(Provided material Opens)

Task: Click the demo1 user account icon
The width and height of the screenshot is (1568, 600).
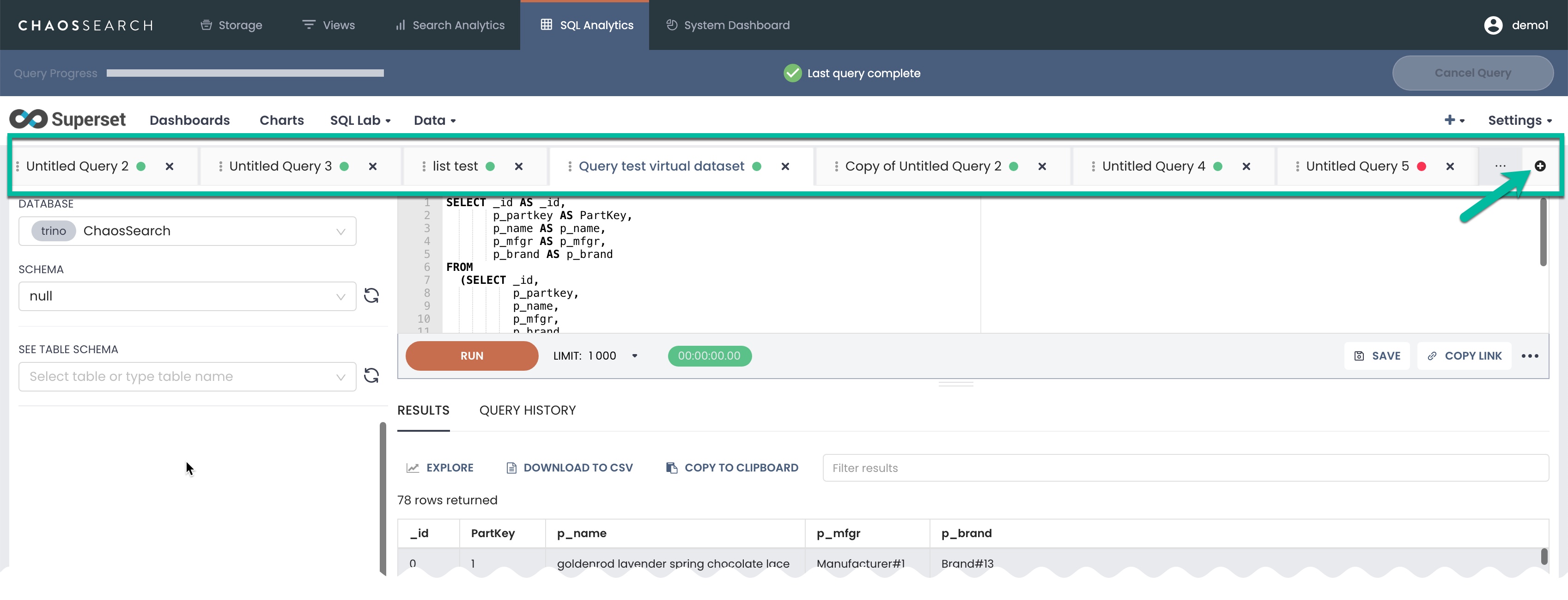Action: click(1493, 25)
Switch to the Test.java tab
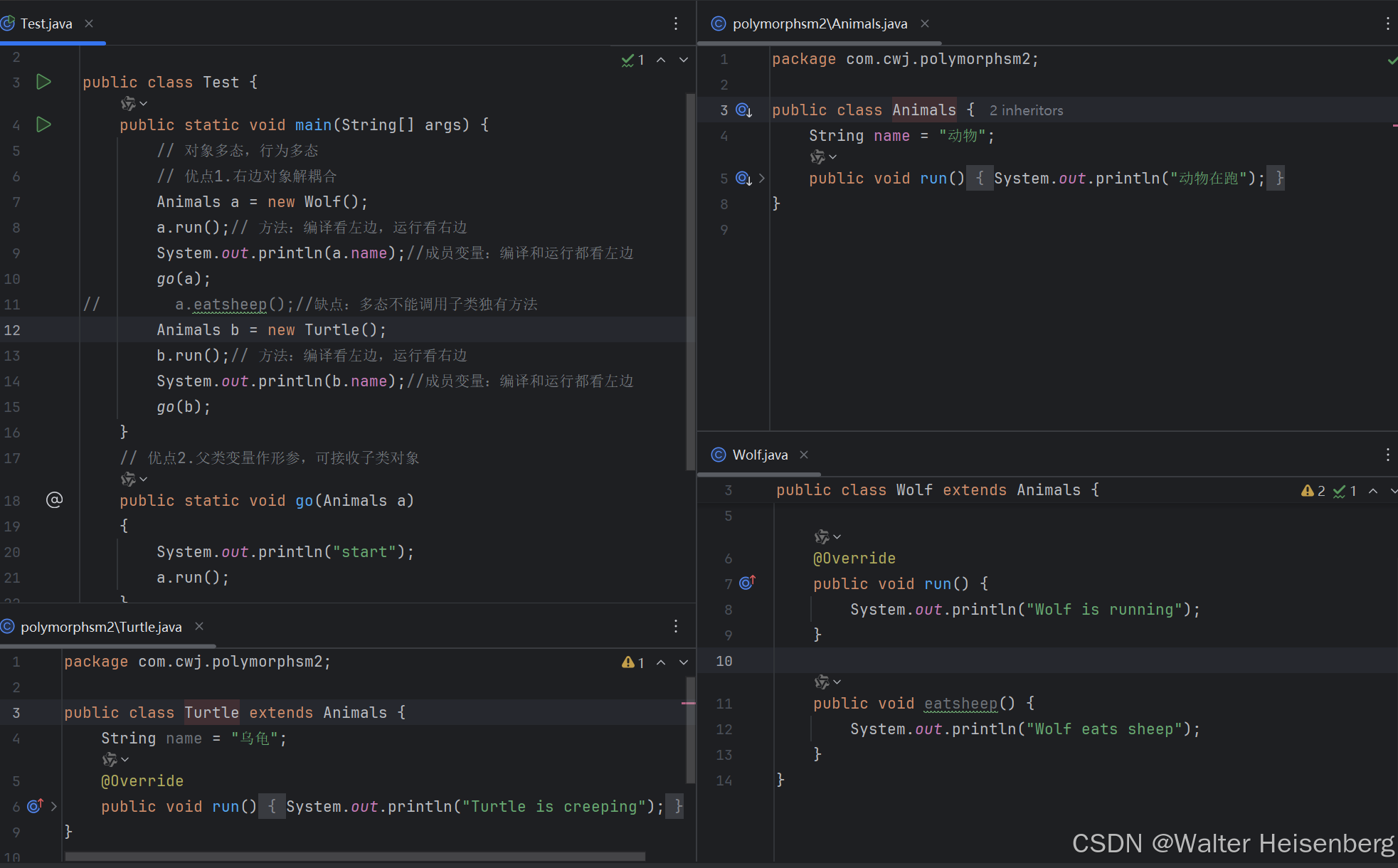Screen dimensions: 1398x868 pos(46,23)
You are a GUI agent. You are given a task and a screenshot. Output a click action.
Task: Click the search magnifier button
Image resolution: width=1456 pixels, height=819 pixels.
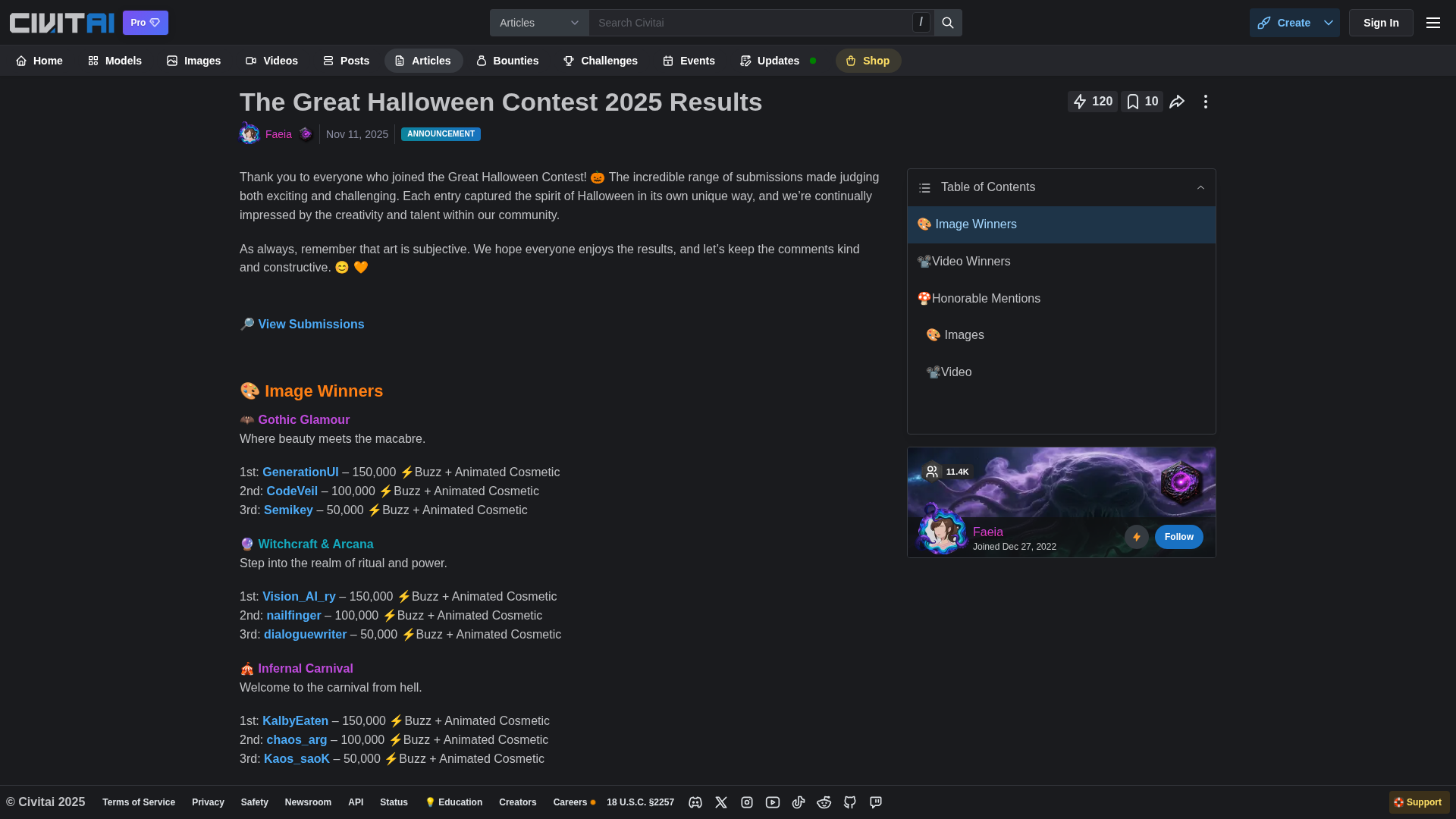tap(947, 23)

(Provided material Closes)

### Instructions to follow
The expected output is each record, copied exactly, and nothing in place of the pictures.

### Response to this exercise
Task: Click the demo1 user account icon
The width and height of the screenshot is (1568, 600).
Action: click(1493, 25)
Switch to the Test.java tab
Screen dimensions: 1398x868 pos(46,23)
You are a GUI agent. You are given a task and a screenshot. Output a click action.
Task: Click the search magnifier button
Image resolution: width=1456 pixels, height=819 pixels.
tap(947, 23)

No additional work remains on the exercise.